"But you're different. You really do care about your kids. You really do care about education. What about the people that don't?"
Very few of them homeschool.
Some have been forced into it by the public schools. They didn't want to homeschool. They didn't understand that the public school cannot legally force them to become homeschoolers. And thus, they accepted what the public school decreed and became unwilling homeschoolers. Some of them step up to the plate and make a hearty effort to give their kids what the school wouldn't or couldn't.
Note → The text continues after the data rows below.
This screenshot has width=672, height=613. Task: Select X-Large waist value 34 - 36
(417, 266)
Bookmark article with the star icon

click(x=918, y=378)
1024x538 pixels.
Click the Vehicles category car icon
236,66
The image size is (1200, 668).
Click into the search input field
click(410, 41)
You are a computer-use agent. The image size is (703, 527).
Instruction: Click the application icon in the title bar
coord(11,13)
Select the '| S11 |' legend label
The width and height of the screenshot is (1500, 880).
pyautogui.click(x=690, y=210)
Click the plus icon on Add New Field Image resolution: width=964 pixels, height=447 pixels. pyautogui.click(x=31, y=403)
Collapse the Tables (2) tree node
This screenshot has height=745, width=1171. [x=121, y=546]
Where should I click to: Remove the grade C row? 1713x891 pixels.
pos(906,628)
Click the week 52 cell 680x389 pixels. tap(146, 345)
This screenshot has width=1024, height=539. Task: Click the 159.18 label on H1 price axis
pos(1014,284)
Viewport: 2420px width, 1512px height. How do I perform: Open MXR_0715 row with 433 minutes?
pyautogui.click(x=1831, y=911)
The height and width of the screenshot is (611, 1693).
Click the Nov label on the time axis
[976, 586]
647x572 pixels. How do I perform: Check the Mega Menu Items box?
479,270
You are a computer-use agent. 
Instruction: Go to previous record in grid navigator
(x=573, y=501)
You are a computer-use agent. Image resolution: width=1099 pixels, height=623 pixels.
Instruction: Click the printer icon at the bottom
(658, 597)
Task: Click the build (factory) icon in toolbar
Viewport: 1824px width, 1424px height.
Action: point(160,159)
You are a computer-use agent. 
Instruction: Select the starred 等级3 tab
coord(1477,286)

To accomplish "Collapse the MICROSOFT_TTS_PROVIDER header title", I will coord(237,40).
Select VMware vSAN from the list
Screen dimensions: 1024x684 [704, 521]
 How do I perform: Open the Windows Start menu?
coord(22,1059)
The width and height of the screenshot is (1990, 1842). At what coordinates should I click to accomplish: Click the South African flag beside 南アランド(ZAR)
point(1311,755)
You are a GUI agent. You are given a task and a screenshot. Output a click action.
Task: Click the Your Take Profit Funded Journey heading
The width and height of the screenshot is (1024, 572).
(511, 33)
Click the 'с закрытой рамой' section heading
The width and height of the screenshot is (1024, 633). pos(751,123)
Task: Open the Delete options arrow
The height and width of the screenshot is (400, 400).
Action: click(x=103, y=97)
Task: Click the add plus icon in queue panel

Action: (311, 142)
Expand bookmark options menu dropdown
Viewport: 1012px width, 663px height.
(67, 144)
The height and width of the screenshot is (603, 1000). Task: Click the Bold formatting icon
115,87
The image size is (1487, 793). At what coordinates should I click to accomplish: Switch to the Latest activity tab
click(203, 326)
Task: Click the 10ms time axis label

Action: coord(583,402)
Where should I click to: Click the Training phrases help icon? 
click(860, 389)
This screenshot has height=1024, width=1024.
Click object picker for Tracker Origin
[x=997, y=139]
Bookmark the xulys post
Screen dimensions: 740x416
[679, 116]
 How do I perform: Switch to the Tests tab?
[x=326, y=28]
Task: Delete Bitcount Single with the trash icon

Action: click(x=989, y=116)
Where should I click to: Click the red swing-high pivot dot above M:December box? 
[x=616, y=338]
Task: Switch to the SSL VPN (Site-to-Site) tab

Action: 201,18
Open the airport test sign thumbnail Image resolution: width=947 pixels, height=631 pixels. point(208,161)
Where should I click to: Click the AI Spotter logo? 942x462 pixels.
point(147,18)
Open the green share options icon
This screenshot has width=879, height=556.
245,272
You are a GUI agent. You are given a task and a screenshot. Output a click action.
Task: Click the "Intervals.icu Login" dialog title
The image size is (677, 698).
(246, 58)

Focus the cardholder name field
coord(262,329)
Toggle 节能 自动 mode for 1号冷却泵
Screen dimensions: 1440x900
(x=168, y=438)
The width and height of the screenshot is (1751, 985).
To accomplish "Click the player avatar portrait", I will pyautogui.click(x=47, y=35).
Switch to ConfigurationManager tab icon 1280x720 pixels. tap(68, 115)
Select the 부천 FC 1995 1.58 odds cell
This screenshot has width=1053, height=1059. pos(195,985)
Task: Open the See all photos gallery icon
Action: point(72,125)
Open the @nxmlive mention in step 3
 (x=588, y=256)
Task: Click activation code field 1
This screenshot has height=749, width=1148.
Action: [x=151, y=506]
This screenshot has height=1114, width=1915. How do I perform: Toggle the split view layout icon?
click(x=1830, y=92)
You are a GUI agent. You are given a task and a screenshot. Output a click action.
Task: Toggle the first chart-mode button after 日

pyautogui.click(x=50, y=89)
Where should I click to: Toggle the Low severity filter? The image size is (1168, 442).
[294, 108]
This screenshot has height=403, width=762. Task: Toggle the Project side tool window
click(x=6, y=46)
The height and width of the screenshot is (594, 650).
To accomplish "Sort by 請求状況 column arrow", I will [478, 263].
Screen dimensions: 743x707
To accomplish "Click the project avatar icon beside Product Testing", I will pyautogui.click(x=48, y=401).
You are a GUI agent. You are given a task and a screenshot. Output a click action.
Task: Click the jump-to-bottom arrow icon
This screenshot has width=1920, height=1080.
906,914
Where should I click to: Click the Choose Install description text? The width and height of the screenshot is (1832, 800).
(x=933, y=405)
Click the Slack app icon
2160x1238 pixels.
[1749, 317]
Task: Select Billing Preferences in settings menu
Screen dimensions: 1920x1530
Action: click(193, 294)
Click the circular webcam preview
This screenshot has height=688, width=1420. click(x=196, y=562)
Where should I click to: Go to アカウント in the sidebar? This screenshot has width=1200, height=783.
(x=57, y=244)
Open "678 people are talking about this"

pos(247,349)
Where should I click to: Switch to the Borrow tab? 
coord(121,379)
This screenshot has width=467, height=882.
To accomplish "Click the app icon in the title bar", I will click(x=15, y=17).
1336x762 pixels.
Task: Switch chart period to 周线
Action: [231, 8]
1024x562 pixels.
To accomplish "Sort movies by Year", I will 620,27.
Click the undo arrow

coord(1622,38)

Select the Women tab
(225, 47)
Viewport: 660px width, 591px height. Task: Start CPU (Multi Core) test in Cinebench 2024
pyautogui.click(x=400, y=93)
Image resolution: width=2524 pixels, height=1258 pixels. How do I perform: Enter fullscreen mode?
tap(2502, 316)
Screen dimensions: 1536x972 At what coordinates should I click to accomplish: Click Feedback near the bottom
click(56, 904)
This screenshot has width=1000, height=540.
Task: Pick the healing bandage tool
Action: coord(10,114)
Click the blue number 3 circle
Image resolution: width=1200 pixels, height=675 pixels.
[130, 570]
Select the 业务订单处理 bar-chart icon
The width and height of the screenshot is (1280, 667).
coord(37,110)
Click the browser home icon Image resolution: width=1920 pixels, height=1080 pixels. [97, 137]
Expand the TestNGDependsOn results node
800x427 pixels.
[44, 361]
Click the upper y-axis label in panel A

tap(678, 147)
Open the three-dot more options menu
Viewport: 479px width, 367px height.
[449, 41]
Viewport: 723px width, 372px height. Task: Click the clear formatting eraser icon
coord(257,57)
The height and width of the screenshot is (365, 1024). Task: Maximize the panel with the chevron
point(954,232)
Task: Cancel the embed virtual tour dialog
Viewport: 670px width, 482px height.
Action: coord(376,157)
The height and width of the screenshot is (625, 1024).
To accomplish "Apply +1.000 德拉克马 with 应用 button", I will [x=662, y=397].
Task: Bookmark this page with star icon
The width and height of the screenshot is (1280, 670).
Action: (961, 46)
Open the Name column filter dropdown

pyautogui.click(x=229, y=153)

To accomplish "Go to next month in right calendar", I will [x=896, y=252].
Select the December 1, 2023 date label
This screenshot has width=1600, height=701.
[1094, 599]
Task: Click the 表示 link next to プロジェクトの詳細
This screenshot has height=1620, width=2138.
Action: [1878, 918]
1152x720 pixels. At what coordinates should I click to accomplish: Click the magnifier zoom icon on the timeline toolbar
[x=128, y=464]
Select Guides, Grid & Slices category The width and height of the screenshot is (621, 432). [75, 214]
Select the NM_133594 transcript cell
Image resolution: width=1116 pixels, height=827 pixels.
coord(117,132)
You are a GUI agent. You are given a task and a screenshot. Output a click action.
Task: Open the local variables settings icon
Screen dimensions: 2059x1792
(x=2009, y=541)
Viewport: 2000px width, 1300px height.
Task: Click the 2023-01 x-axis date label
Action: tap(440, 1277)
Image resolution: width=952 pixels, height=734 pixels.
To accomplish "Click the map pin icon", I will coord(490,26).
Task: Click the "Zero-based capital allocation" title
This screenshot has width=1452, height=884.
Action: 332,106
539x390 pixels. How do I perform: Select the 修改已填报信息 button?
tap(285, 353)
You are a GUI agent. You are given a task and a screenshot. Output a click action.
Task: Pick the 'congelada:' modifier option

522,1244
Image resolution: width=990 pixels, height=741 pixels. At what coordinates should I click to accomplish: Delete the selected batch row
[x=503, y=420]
I hear rumors that there are those who just don't care and don't try. (Never met one.) For parents who became homeschoolers against their will and just don't care, will it help them or their kids if homeschooling regulations are increased?
Also, it seems kinda convoluted for the State to claim that "homeschoolers need regulation because some of them don't do a good job" when their "proof" and "evidence" are the families that the State coerced into being homeschoolers.
Some troubled kids struggle in school. They don't learn in school. Their parents may withdraw them from conventional school (either willingly or because the school tells them they must begin homeschooling). If those parents do a better job than the school was doing, hooray! But if they don't do any better, then can we recognize that nothing's been lost? It's not exactly like the schools have a stellar record on educating kids these days.
There's an old legal maxim: "hard cases make bad law." When laws are written to cover all the "hard cases," the laws get unwieldy. The laws then interfere with good people doing good things, without sufficiently eliminating the problems the laws were meant to solve.
The original question asked about whether we Christians should be willing to forego some of our homeschooling freedoms so that we might be of service to the hypothetical neighbor who is a homeschooled student whose parents are educationally neglecting him. I think the answer is no. I think the cost to society and to individual families would be a greater burden than we realize. If this burden were really a way to end educational neglect, then society would have to weigh the pros and cons of burdening so many families for the benefit of a few. (Maybe I should mention here a recent post about the failures of running a society on the premise of extorting self-sacrifice.)
We need to recognize that most laws develop out of a desire for somebody to do something, whether or not that something will accomplish what it aims to accomplish. We also need to recognize that there are bureaucrats who just can't stand it that there are people who aren't under their control, and they want to get control. If they can use the excuse of "helping those who are educationally neglected" as a way to control the other 99.999% of homeschoolers, then everyone loses. Except the power-hungry bureaucrats. Not even the hypothetical "educationally neglected homeschooler" would come out any better.
When guns are outlawed, only outlaws will have guns.
When homeschoolers are regulated, those who "don't care about education" will find ways to avoid the regulations. Then alllll the others will have lost their right to obtain an education uniquely suited to their own children, while accomplishing nothing to help the few who were supposed to be rescued by the regulations.